L’employeur s’oppose à la demande, faisant valoir que le salarié a lui-même communiqué tardivement des conclusions ainsi qu’une attestation dont il était en possession depuis plusieurs mois, et qu’il a semblé pertinent de répondre à ce stade de la procédure par les deux témoignages produits dans le temps restreint qui lui restait.
Aux termes de l’article 16 du code de procédure civile, le juge doit, en toutes circonstances, faire observer et observer lui-même le principe de la contradiction.
Il ne peut retenir, dans sa décision, les moyens, les explications et les documents invoqués ou produits par les parties que si celles-ci ont été à même d’en débattre contradictoirement.
Il ne peut fonder sa décision sur les moyens de droit qu’il a relevés d’office sans avoir au préalable invité les parties à présenter leurs observations.
En l’espèce, l’employeur a communiqué par voie électronique le 13 novembre 2023, veille de la date fixée pour la clôture de l’instruction, de nouvelles pièces numérotées 46 et 47 ainsi que des conclusions en réplique.
Il y a lieu de considérer que l’employeur a fait preuve de déloyauté en communiquant dans les
24 heures ayant précédé la clôture deux pièces datées des 2 mai 2019 et 7 novembre 2023 ainsi que de nouvelles conclusions, au mépris du respect du principe du contradictoire, le salarié appelant n’ayant pas la faculté d’en prendre connaissance et d’en discuter avant la clôture de l’instruction.
Par conséquent, il convient de rejeter les pièces produites par la société Radio Systèmes Ingénierie Vidéo Technologies numérotées 46 et 47 et les conclusions récapitulatives de celle-ci postérieures aux conclusions du 3 janvier 2023.
Sur la qualification de la mise à pied
Le salarié soutient que la mise à pied qu’il a subie doit être qualifiée de disciplinaire.

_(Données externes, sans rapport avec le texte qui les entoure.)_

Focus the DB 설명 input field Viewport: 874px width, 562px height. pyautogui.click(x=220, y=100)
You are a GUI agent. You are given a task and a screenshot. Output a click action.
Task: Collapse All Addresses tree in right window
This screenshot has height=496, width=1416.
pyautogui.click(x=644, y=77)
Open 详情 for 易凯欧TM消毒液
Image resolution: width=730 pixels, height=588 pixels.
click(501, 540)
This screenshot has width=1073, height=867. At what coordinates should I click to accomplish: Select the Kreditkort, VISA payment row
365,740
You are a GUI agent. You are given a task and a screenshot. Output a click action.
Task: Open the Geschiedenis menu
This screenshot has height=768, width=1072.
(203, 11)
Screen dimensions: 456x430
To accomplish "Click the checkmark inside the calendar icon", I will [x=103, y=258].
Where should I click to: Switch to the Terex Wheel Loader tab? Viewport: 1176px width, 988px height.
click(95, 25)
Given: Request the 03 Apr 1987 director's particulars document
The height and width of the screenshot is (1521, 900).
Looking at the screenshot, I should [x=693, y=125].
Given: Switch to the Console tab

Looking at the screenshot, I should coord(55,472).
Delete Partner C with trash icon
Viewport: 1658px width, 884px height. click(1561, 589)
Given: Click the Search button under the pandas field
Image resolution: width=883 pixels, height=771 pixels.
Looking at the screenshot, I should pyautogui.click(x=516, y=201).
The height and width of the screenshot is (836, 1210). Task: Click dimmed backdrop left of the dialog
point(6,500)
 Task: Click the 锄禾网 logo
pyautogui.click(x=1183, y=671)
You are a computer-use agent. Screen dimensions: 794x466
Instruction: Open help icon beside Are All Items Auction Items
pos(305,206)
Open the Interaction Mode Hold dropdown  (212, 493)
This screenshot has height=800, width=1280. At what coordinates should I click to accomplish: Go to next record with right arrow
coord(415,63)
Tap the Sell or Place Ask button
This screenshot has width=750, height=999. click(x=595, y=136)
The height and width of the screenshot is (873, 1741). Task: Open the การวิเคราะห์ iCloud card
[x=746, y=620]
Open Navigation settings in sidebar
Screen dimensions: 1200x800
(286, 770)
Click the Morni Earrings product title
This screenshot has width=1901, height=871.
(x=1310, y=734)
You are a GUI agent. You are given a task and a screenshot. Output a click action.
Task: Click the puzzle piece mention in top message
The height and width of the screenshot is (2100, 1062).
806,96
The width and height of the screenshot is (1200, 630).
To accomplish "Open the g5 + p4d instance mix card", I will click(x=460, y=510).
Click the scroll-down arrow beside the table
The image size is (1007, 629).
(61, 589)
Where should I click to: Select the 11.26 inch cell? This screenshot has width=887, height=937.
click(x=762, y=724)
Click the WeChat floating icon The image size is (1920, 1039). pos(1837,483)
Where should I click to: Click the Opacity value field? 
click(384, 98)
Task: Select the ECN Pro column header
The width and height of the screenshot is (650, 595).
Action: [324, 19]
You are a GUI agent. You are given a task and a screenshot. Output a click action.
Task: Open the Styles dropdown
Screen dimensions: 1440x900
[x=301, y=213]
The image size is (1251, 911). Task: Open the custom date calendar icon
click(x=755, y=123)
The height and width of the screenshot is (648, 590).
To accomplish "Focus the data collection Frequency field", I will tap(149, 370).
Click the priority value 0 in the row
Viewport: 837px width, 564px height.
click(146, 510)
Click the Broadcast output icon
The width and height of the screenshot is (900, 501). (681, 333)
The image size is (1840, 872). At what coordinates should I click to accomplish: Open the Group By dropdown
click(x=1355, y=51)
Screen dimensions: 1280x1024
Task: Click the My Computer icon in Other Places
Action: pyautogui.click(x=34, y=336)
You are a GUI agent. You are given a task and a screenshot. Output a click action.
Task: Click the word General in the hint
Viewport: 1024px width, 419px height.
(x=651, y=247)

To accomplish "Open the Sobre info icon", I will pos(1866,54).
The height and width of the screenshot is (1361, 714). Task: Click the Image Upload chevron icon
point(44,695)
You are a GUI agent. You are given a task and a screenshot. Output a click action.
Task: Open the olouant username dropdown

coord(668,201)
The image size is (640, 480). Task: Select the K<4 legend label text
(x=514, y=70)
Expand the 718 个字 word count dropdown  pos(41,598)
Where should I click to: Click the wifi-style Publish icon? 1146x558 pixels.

Il fait valoir que 14 jours se sont écoulés entre la mise à pied et la convocation à entretien préalable puis
22 jours avant la notification du licenciement, qu’outre son caractère infondé et vexatoire, sa durée excessive justifie sa requalification en mise à pied disciplinaire.
L’employeur fait valoir que le délai entre la mise à pied et l’engagement de la procédure de licenciement est justifié par la nécessité de procéder à des investigations, que la mise à pied ne saurait être requalifiée en mise à pied disciplinaire mais qu’elle est conservatoire.
La mise à pied conservatoire doit en principe être immédiatement suivie du lancement de la procédure de licenciement, sauf si un temps d’attente est indispensable au vu des circonstances.
En l’espèce, la mise à pied, qualifiée de conservatoire, a été suivie treize jours après son prononcé de l’envoi d’une lettre de convocation à l’entretien préalable à un licenciement et ce délai de treize jours est, dans l’intérêt même du salarié, un délai indispensable, compte tenu de la nécessité, pour l’employeur, de mener à bien les investigations sur les faits reprochés portant sur une prise de participation dans un distributeur et des actes ayant mis le salarié dans une situation de conflit d’intérêts et de se déterminer sur la nécessité d’engager une procédure de licenciement pour faute grave, il y a donc lieu de retenir que cette mise à pied de treize jours avait un caractère conservatoire.
Par conséquent, le jugement entrepris sera confirmé en ce qu’il a rejeté la demande de M. [B] de requalification de la mise à pied conservatoire en mise à pied disciplinaire.
Sur le bien-fondé du licenciement et ses conséquences
La lettre de licenciement qui fixe les limites du litige, est libellée comme suit :
« […] De par votre fonction de Directeur Commercial Security EMEA au sein de notre société, vous êtes en charge de la commercialisation de nos produits sur l ‘ensemble du territoire français et à l’étranger auprès de distributeurs et de diriger l’équipe commerciale dédiée.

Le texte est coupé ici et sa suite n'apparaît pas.